Um outro especialista na área das infra-estruturas aeroportuárias diz que o aumento estará mais ligado ao facto de cada vez mais pessoas comprarem drones — o preço dos aparelhos está a baixar, estão a massificar-se.
“Não estamos a viver uma situação única”, garante o presidente da Associação de Aeronaves Não Tripuladas (AANT) Gonçalo Antunes Matias, que não consegue “arranjar uma explicação” para o aumento dos incidentes. “As explicações serão conhecidas após a divulgação do estudo iniciado pelo Gabinete de Prevenção e Investigação de Acidentes com Aeronaves (GPIAA).” Mas sublinha: “É necessário, desde já, garantir a fiscalização do regulamento existente porque há regras claras e simples”. Se forem seguidas, os drones “não são uma ameaça à aviação comercial ou civil”. O regulamento, aprovado em Dezembro de 2016, prevê, por exemplo, limites máximos de altura de voo — nunca acima dos 120 metros e, em algumas zonas próximas de aeroportos, sempre abaixo dos 30 ou dos 60 metros.
Segundo dados da Agência Europeia para a Segurança da Aviação (AESA), citados por um dos especialistas contactados pelo PÚBLICO, em 2015, no espaço aéreo europeu registaram-se menos de 600 ocorrências deste tipo, um valor que mais do que duplicou em 2016, com 1400 ocorrências.
A agência está, de resto, a trabalhar num futuro quadro regulamentar europeu, que se encontra em consulta pública desde Maio — decorre até 15 de Setembro. Uma das propostas em debate é que o utilizador de drones deva ser registado quando a aeronave pese mais de 250 gramas, explica Gonçalo Matias.
O piloto Miguel Silveira considera lamentável que as autoridades europeias, nomeadamente a AESA, estejam tão atrasadas na criação de medidas para resolver o problema, “que é grave e que está a surgir à escala mundial, com maior incidência nos países desenvolvidos”. As novas regras da AESA devem entrar em vigor em 2018.
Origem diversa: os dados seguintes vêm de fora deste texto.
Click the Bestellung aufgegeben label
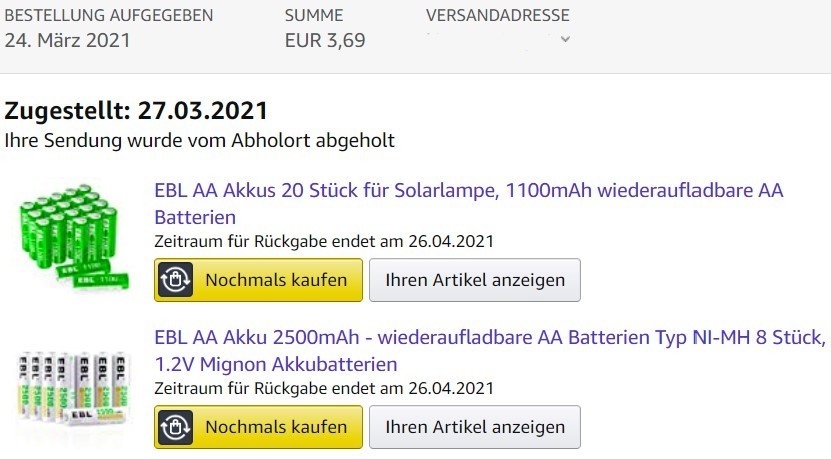The width and height of the screenshot is (831, 459). pos(108,15)
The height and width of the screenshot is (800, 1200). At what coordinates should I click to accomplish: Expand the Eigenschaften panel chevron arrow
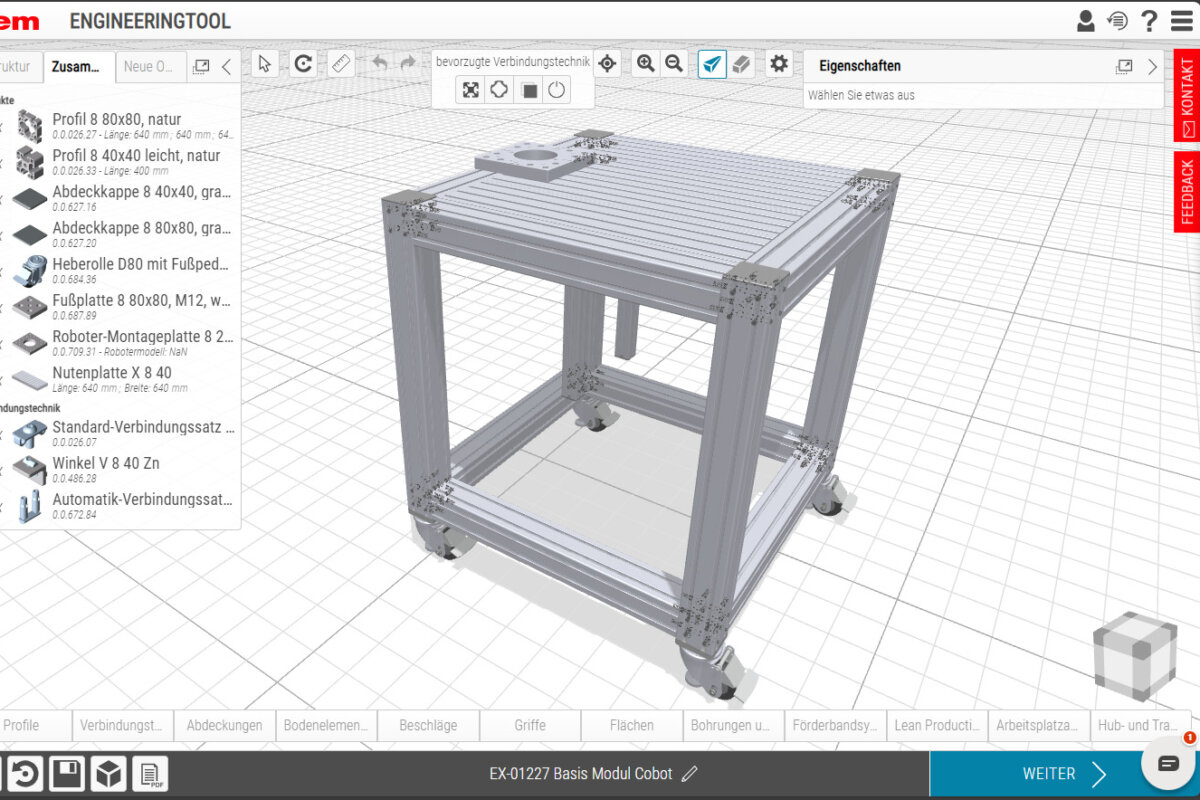(x=1152, y=67)
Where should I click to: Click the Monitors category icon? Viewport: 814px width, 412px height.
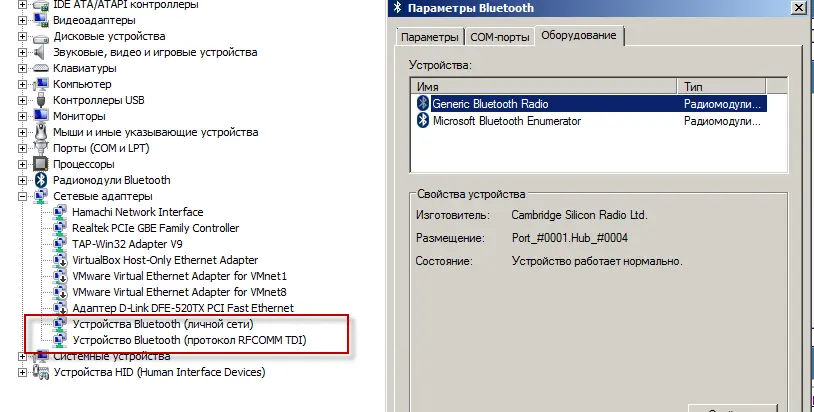click(41, 116)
Um dos especialistas contactados sugere a criação de um protocolo com as polícias para que, logo que um avião aviste um drone, estas procurem de imediato localizá-lo. Trata-se uma prática que já está instituída na Áustria, onde existem forças de especializadas nos aeroportos para a “caça aos drones”.
Paralelamente, seria útil o registo de todos os drones com um número de matrícula, diz a mesma fonte. Não é muito eficaz quando este se coloca demasiado próximo dos aviões, mas, no caso de ser encontrado, o registo ajuda a identificar o proprietário.
Outra abordagem possível para combater estas ocorrências é a geofencing que consiste em delimitar áreas que não podem ser sobrevoadas por drones. Podem ser aeroportos, mas também equipamentos militares, ou quaisquer zonas consideradas sensíveis do ponto de vista da segurança. Neste caso, os aparelhos têm integrado no seu próprio software um dispositivo que os impede de voar sobre esses locais.
Na sexta-feira, o presidente da ANAC vai ser ouvido no Parlamento sobre os incidentes registados nos últimos dias.
O regulador da aviação civil já admitiu, em resposta à Lusa, alterar o regulamento em vigor, mas diz que a aposta é na prevenção e sensibilização dos utilizadores de drones.